[Work to be completed]: Which lines in the data below contain the word "back"? Copy each of them.

(Exercise data begins)

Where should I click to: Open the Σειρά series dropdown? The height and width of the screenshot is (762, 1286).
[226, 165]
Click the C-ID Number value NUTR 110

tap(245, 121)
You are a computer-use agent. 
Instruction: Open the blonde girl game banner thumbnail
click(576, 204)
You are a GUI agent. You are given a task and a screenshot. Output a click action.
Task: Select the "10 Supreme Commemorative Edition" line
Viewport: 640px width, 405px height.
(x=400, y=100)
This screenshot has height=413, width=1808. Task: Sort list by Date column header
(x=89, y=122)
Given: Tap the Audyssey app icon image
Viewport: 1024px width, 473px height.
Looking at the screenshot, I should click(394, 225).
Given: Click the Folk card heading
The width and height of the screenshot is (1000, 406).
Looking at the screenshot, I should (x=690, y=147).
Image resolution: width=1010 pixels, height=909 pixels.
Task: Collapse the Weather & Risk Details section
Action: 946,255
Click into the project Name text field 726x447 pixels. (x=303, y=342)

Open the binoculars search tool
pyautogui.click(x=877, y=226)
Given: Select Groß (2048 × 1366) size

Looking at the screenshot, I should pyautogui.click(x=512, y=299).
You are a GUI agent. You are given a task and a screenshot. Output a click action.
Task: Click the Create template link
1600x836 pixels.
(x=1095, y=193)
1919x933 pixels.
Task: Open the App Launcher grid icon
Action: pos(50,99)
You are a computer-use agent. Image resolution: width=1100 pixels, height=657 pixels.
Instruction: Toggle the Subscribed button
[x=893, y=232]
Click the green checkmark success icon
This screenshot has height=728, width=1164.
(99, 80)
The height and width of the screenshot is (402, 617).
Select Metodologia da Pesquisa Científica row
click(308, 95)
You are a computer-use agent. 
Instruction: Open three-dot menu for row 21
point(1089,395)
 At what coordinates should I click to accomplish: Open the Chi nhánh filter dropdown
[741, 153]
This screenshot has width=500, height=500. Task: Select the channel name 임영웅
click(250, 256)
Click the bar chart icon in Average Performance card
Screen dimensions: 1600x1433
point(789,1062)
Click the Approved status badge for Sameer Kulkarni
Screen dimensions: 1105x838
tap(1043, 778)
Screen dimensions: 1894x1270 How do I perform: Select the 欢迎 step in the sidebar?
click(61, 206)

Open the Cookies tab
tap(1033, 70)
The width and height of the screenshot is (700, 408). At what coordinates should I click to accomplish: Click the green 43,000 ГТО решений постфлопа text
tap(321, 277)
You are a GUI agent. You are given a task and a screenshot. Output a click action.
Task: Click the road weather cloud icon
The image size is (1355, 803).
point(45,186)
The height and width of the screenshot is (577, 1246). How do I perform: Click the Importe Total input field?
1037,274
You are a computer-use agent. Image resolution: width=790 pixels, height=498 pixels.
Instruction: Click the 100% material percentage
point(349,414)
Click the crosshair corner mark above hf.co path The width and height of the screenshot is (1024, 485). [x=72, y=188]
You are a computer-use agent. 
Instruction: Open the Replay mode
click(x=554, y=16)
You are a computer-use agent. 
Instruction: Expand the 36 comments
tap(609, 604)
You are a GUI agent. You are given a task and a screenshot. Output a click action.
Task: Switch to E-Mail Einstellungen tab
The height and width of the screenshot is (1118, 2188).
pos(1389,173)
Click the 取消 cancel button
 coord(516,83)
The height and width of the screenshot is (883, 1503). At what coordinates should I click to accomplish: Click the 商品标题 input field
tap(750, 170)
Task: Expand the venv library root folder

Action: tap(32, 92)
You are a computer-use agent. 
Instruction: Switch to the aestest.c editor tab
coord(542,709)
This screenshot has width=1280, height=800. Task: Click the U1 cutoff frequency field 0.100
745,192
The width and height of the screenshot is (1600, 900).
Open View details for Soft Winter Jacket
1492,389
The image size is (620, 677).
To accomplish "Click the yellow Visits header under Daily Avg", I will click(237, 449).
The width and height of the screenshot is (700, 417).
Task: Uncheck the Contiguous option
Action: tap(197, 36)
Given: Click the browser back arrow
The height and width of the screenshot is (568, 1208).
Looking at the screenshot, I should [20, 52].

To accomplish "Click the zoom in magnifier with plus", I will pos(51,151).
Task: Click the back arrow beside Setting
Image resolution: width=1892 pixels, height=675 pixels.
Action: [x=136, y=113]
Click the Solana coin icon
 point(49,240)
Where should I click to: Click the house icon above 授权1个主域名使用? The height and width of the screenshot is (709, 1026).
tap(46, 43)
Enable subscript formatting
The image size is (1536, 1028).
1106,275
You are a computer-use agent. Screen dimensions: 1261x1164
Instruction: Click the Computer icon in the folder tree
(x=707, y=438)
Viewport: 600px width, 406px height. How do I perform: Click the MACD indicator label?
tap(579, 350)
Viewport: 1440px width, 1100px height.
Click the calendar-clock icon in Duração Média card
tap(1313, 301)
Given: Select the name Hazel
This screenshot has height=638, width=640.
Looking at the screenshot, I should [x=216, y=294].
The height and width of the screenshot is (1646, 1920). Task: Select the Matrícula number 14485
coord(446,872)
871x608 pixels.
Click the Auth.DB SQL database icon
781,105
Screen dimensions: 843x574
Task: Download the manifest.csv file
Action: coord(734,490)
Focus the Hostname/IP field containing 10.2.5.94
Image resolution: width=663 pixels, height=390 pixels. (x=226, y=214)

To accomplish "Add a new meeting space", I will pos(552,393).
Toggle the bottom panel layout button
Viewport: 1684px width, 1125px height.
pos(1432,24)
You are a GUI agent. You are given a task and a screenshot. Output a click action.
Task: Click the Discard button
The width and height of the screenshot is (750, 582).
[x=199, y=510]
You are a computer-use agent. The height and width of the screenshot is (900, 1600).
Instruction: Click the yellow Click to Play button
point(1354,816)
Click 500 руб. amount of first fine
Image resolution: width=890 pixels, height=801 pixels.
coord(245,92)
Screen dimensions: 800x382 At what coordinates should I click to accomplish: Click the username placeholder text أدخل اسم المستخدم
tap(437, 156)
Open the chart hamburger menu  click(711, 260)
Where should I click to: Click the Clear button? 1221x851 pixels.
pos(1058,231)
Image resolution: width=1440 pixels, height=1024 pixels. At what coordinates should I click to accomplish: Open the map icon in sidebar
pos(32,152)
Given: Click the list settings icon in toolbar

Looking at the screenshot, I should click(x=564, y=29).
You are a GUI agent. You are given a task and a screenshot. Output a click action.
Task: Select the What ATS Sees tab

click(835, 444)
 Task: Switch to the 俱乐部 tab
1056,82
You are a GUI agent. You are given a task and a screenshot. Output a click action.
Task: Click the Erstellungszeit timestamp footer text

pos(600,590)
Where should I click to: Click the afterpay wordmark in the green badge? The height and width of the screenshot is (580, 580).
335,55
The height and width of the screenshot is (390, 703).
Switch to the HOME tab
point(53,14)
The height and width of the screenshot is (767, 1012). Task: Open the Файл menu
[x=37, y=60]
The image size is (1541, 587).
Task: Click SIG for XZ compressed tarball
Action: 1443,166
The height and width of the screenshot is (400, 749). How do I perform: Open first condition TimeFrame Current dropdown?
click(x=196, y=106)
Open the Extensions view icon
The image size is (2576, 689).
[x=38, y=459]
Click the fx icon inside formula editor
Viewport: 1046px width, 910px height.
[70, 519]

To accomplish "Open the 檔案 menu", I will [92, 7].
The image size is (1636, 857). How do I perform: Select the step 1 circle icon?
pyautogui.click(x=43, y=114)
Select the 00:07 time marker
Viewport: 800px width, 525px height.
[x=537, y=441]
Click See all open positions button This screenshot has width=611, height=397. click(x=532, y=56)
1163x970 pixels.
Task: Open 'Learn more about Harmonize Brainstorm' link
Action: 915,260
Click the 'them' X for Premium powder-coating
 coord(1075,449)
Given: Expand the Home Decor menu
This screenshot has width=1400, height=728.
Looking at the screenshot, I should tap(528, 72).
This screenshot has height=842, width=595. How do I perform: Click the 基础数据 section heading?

(Exercise data ends)

[Answer to this exercise]:
Given: Click the browser back arrow
Task: Click the back arrow beside Setting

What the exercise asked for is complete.